THE number of marathon races being staged countrywide is alarmingly high and that might convince everyone that athletics level is high.
The biggest of the marathon at the moment is Kilimanjaro Marathon which leads in attracting elite runners from outside the country, including the world athletics giants; Kenya, Uganda and Ethiopia.
Other notable marathons include Rock City, Bagamoyo, Manyara, Tunduru, Mbulu, Dar es Salaam, Dodoma, while recently Arusha is going Sokoine Memorial marathon to be held in April this year.
Still, despite the presence of all of these marathons, most of them are actually 21km half marathons, athletics in terms field and track events, has completely faded from the limelight or clinically dead. The Tokyo 2020 is a clear indication of the dead or dying athletics.
With only two athletes in bandwagon, Tanzania is among 207 countries that have confirmed to compete in the 2020 Summer Olympics, scheduled to take place from July 24 to August 9 in Tokyo, Japan.
Today, just four months before the games start, only two athletes, precisely marathoners, have qualified for the world class events and there are all signs that Alphonce Simbu and Failuna Abdi, who have already met the qualifying marks will be the only envoys in Japan.
Tanzania will field the two runners out of 11,091 athletes in one game out 339 events in 33 sports (50 disciplines). It started fading some years ago with medal-less run in Olympics, Commonwealth Games and All African Games.
The difference between Tanzania and most other countries especially in East and Central Africa, about whose environments we are likely to be more familiar, is that economic growth leads to more facilities for youth to engage in training and exposure locally and outside.
Forty years after Tanzania won its first Olympic medals in Moscow, Russia through Filbert Bayi and Suleiman Nyambui, Tanzania has not tried much to revive many sports that made headlines during the Ujamaa era, and about dozens of them are reportedly dead.

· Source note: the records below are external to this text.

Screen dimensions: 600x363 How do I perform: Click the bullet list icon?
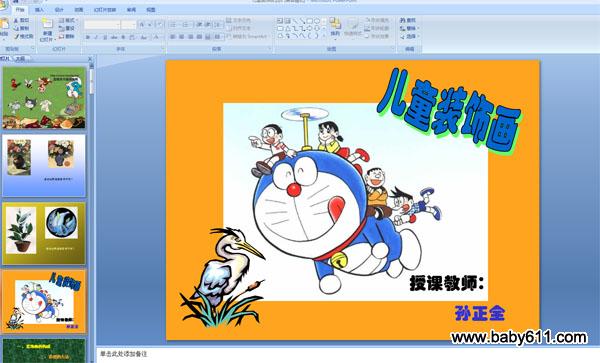coord(173,25)
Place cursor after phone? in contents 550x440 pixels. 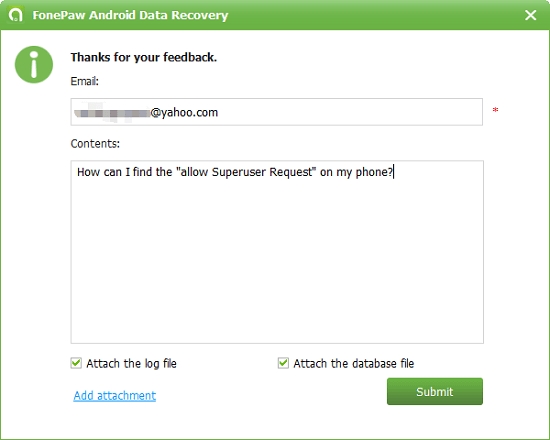394,172
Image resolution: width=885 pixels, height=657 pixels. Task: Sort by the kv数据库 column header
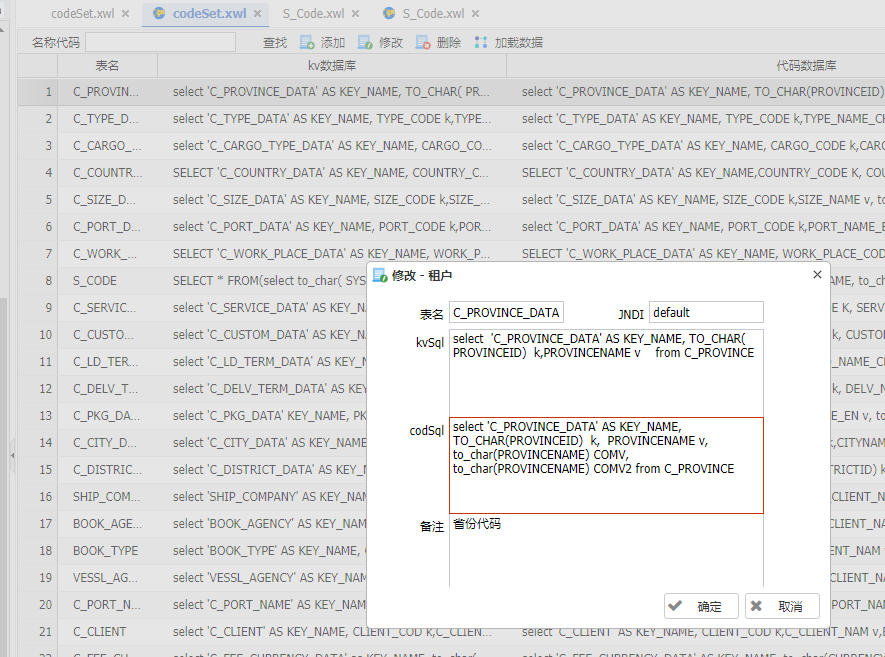332,65
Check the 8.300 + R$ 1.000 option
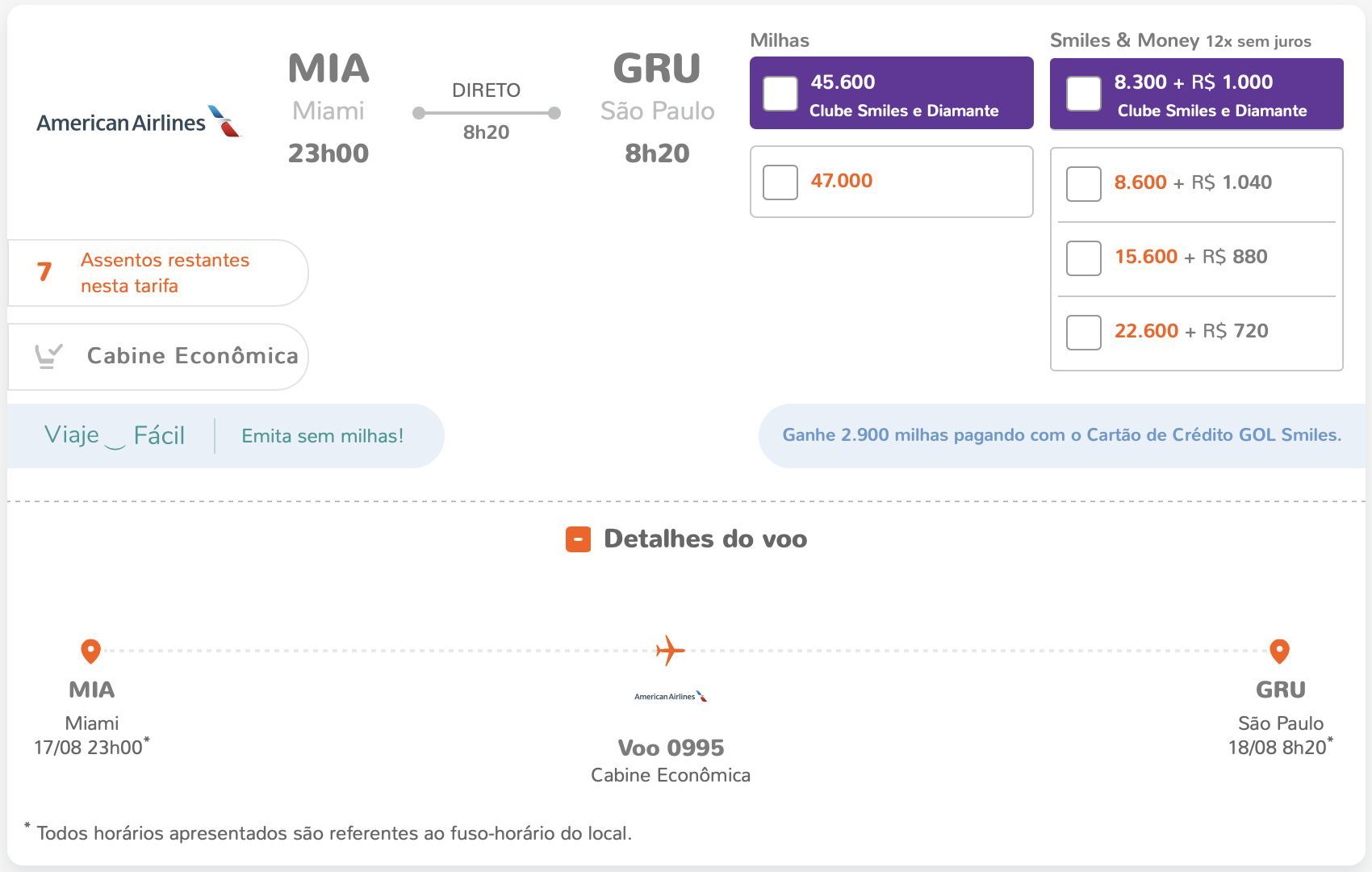The image size is (1372, 872). (x=1084, y=94)
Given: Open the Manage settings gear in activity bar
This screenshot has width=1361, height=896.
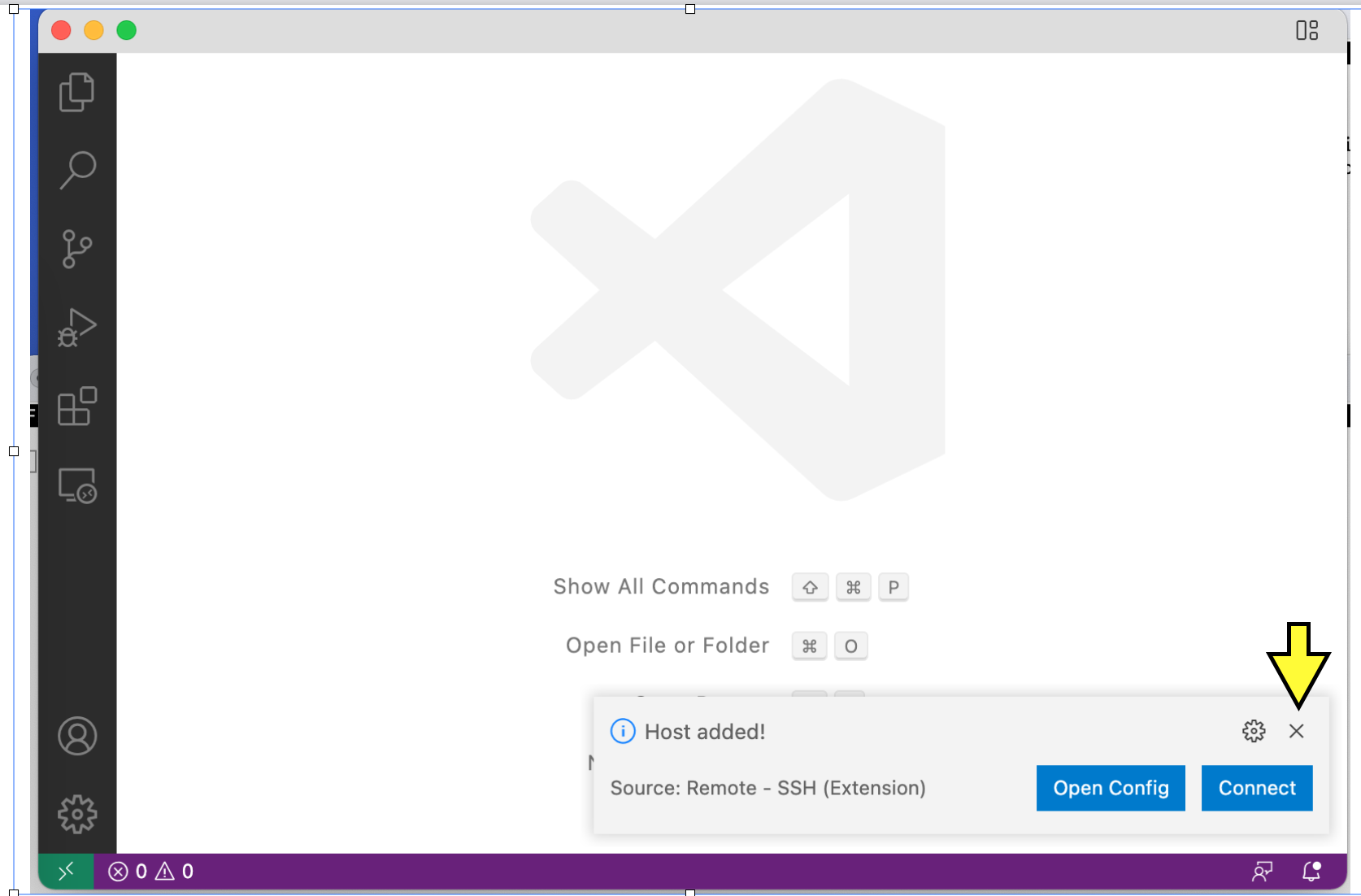Looking at the screenshot, I should point(77,814).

Among them is wrestling, which during its heydays was one of the only three sports whose audience could pay a gate fee. Today it is football that charges entrance fee whereas the third one; boxing, has almost faded from limelight.

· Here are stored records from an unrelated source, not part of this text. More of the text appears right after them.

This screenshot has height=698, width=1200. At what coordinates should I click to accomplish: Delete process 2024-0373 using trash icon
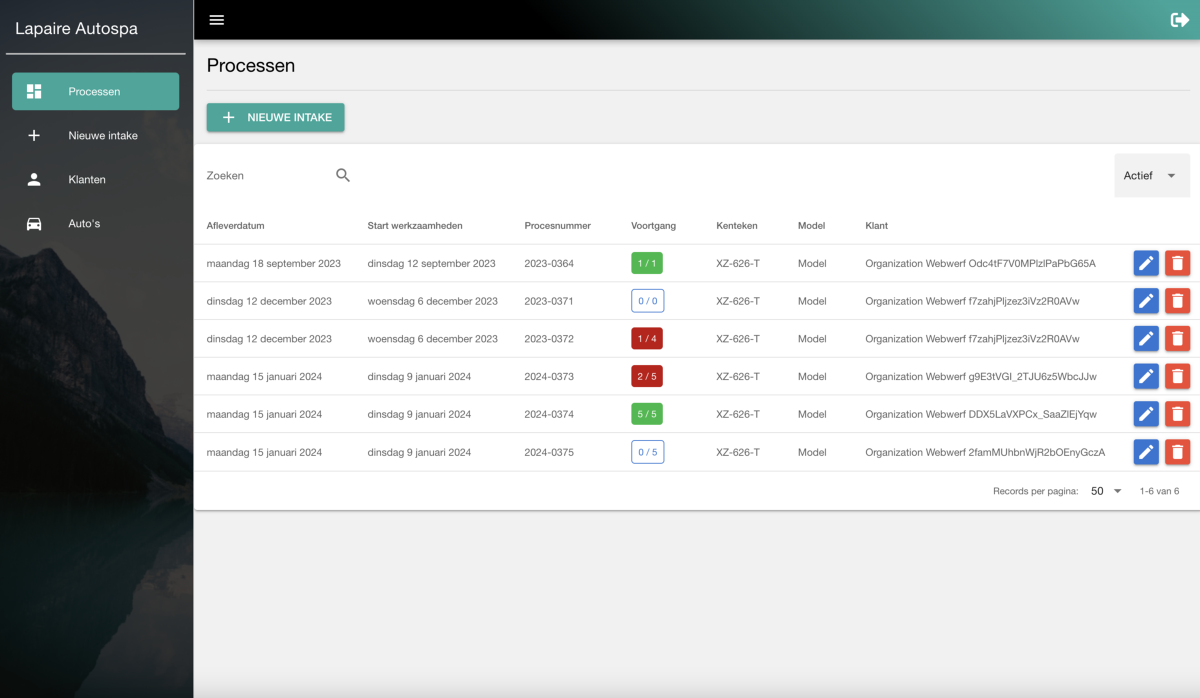point(1177,377)
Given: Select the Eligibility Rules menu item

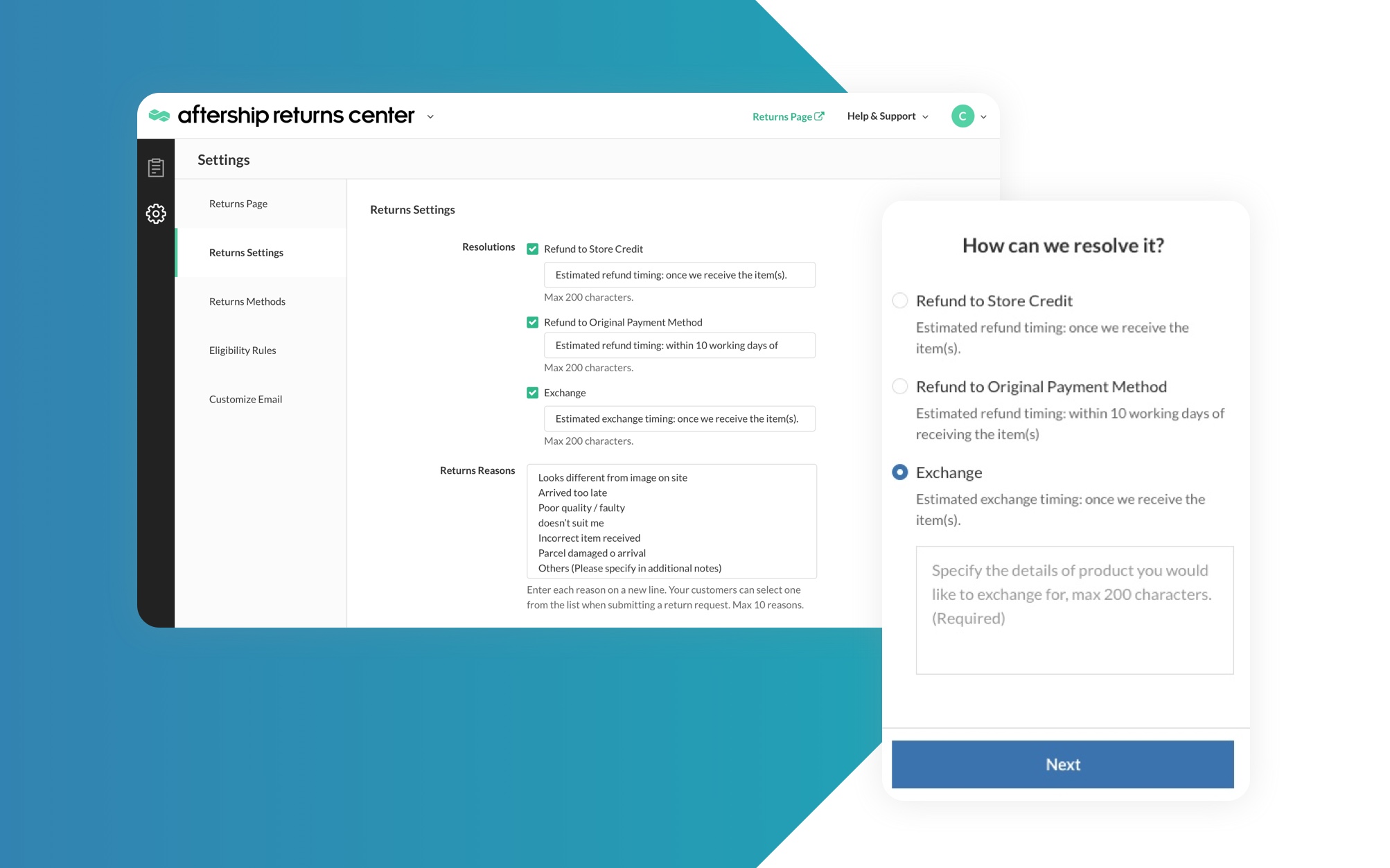Looking at the screenshot, I should (x=241, y=349).
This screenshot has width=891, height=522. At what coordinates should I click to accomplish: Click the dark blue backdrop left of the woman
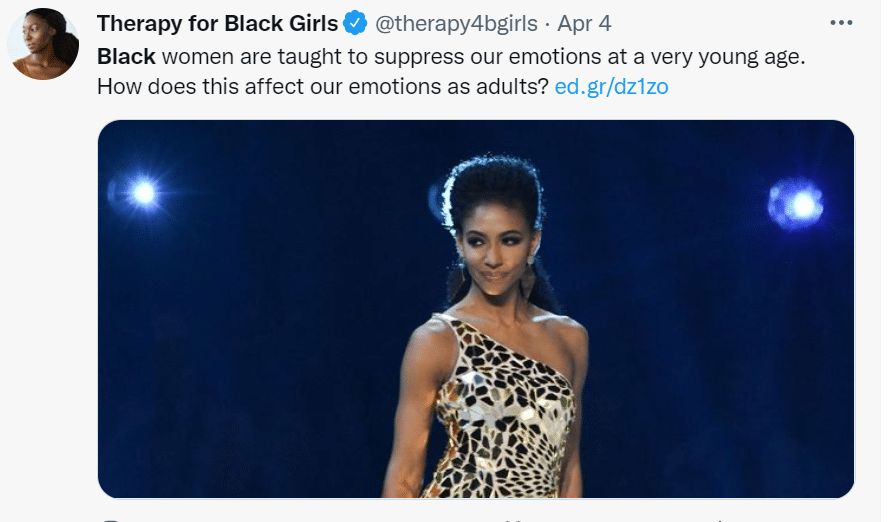(270, 330)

Despite its prominence and success, Tanzania has not fielded football teams in Olympics, hence count it out of Tokyo 2020. The 40-year Olympic medal drought likely to continue since the Tokyo 2020 campaign has not every Tanzanian affair, rather a media initiative.
Olympic mania is no longer there and so is the Club Games one. The last Commonwealth medal was won by Samson Marathon in Australia in 2006, since then nothing has been won, a situation that also kicked out the Olympic spirit and its associated sports.
As of today, there is considerable interest amongst Tanzanians in sports, with the country’s football, boxing and basketball teams all widely celebrated and keenly followed. Football predictably tops the most popular sports in Tanzania for both young and old.
It is an accessible game, cheap to play, and an integral part of every childhood. Boxing has lost popularity in Tanzania after a steadily rise about forty years ago. It is not a wonder to see boxing missing in Tokyo this time as nothing has been heard from Boxing Federation of Tanzania for quite a long time.
However, Tanzania suffers from a lack of structured training programmes, combined with a lack of organized financial support. Athletes are constantly struggling to gain worldwide recognition and also to encourage new blood to the sports.
Thankfully, there are now various organisations committed to overcoming these challenges and reaching the big leagues globally. Sports is becoming an important driver in the country and Tanzanians have also started to become professionals in newer international streams such as weightlifting, handball, and cricket.
Still more efforts and commitment are needed to bring football at the next level. Also declared dead are handball, badminton while netball, once the second to football is struggling to regain life at the deathbed.